Day Trips & Beyond: New Orleans School of Cooking

Cajun cooking made simply good

It was a rainy weekend in the French Quarter. Showers and lightning had canceled the last acts on Saturday of Jazz Fest. The Sunday shows at the Fairgrounds went on despite heavy flooding.

On Monday, between showers and under threatening skies, with a group of friends, I ducked into the New Orleans School of Cooking (NOSOC) for a class in classic Louisiana cooking. What I got for fewer than three Hamiltons was a class act and lunch.

First off, let me say that I think Cajun food is a culinary nirvana. Southern Louisiana cuisine is a world treasure among the best regional cuisines. Jambalaya is nearly a perfect food. Cooking jambalaya or gumbo is basic and the foundation for so many other dining experiences. Cajun cooking is more art than science. I have had excellent results with several complicated recipes that are more science project than art project. Anyone could get the same results.

The class at NOSOC was a small epiphany for me. I learned a few things that my grandmother should have taught me, if she had known what Cajun food was. Instead, I was lucky enough to have Chef Kevin Belton demonstrate the finer points of Creole cooking. (To clarify, Creole cooking is “city food” and Cajun is “country food.” Because he grew up in New Orleans, Chef Kevin prefers to call his cooking “Creole.”)

Big Chef Kevin

The New Orleans School of Cooking is hidden on St. Louis Street between Chartres and Decatur streets around the corner from the courthouse and Paul Prudhomme’s K-Paul’s Louisiana Kitchen in the French Quarter. The front part of the building is a tourist souvenir store of Louisiana spice mixes, kitchen tools, and a woman in the front window making pralines (pronounced “praw-leens”).

In the back of the building, separated by a wall of windows from the store are a large dining room with a half-dozen big round tables and a kitchen counter with a large mirror on the ceiling revealing the action on the stove top and the counter.

Big Chef Kevin is the kind of guy who takes charge of a room like a former professional football player – which the self-taught, 330-plus-pound cook was at a young age. Now he has found his calling in teaching others how to prepare the food that his mother and grandmother cooked.

From the start of the cooking demonstration Chef Kevin joked, prodded, and teased the packed dining room. The students were from all over the U.S. and several countries. The arrangement of the class was quite simple. We watched as Chef Kevin nonchalantly made gumbo, jambalaya, and pecan pralines. With a Larry Wilmore-like delivery, Chef Kevin was entertaining and informative, but never condescending unless you took yourself too seriously.

A Few Basic Rules

Having taught classes at NOSOC for more than 20 years, Chef Kevin’s delivery was as smooth as the pound of butter melting in the big stock pot on the stove. It was like sitting in a friend’s kitchen listening to him tell culinary heritage stories and give cooking tips.
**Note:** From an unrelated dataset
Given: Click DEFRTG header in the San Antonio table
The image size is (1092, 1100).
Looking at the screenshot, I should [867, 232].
To Chef Kevin, Creole cooking is simply adapting the recipe to what you have available. Even if that means making a gumbo with Kentucky Fried Chicken. “I’m going to teach you a few basic rules,” he said. “Then you go home and make it like you like it. No matter where you are, you can take what you’ve got and make a gumbo.”

Without much chance of giving away too many of Chef Kevin’s secrets, here are a few of the things I learned from him in less than three hours:

• Making a roux is like making gravy. You’re basically cooking flour in oil. The length of time you cook it depends on how dark you want the roux. Stir it continuously.
• Paprika is dried red bell pepper.
• Andouille is a firm, smoked German sausage like the kind popular in Central Texas.
• Frozen okra is less slimy than fresh. Sauté fresh okra to remove some of the sliminess.
• Filé is fine green powder of young dried sassafras leaves. Don’t add it during cooking. Place it on the table to be added just before eating and to personal preference.
• Never cook with plain water; always use a stock.

It’s All in the Roots

New Orleans cooking is so unique because of its roots, Chef Kevin said. “French, Spanish, Native American, African; everyone contributed from their home and replicated what they knew as best they could with what was available.”
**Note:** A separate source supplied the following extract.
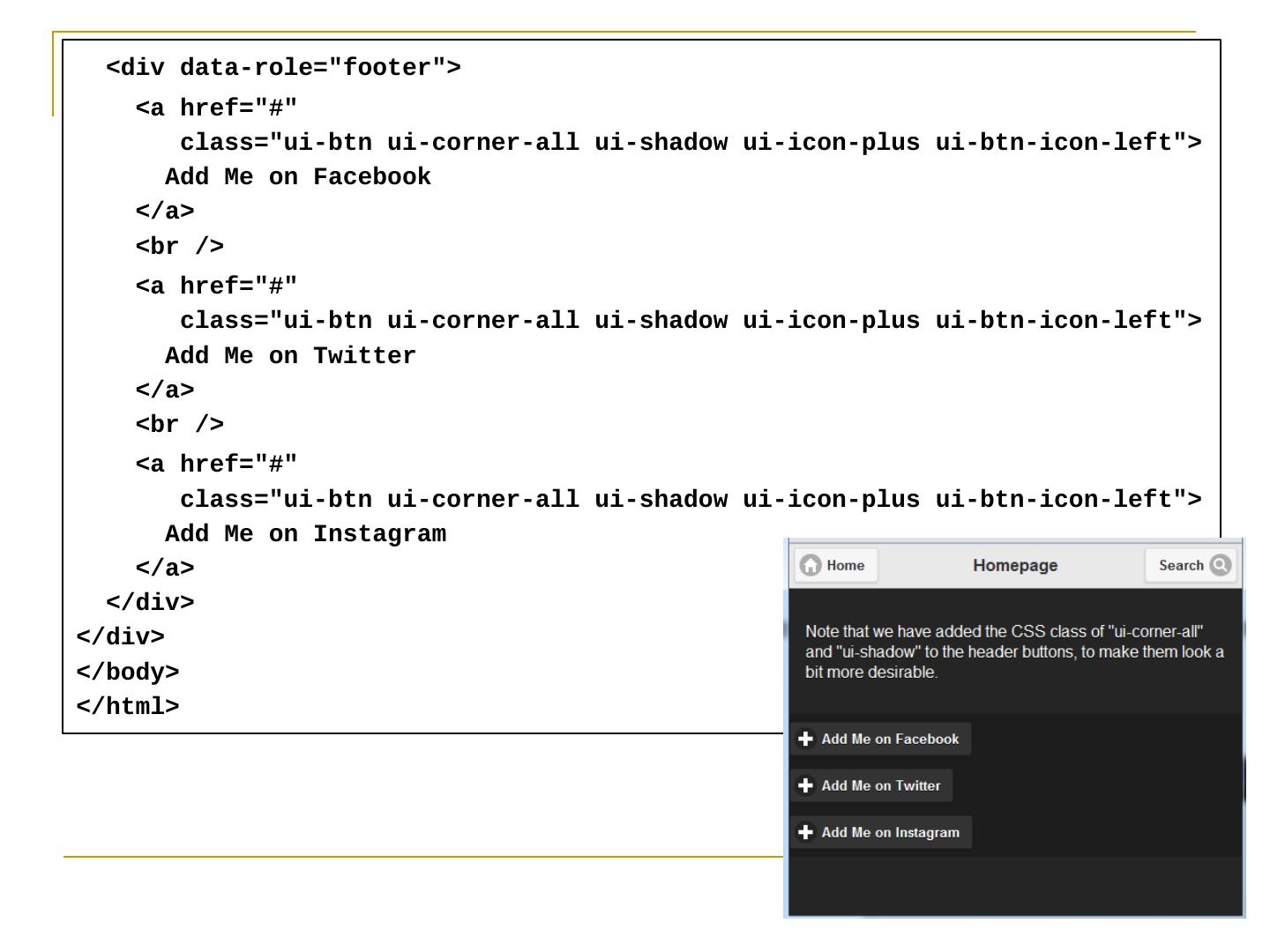Click the div data-role="footer" code line
Viewport: 1270px width, 952px height.
[283, 68]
The time seemed to fly by in the cooking class. It was a fun way to learn some basic cooking techniques that work in all kinds of dishes. Included in the price of admission were a couple of pitchers of Abita beer and a generous sampling of the gumbo, jambalaya, and pralines. “The most important part of Louisiana cooking is sitting at the table, visiting, and eating. It doesn’t matter what’s on the table,” Chef Kevin said in summation. “It’s who’s at the table that matters.”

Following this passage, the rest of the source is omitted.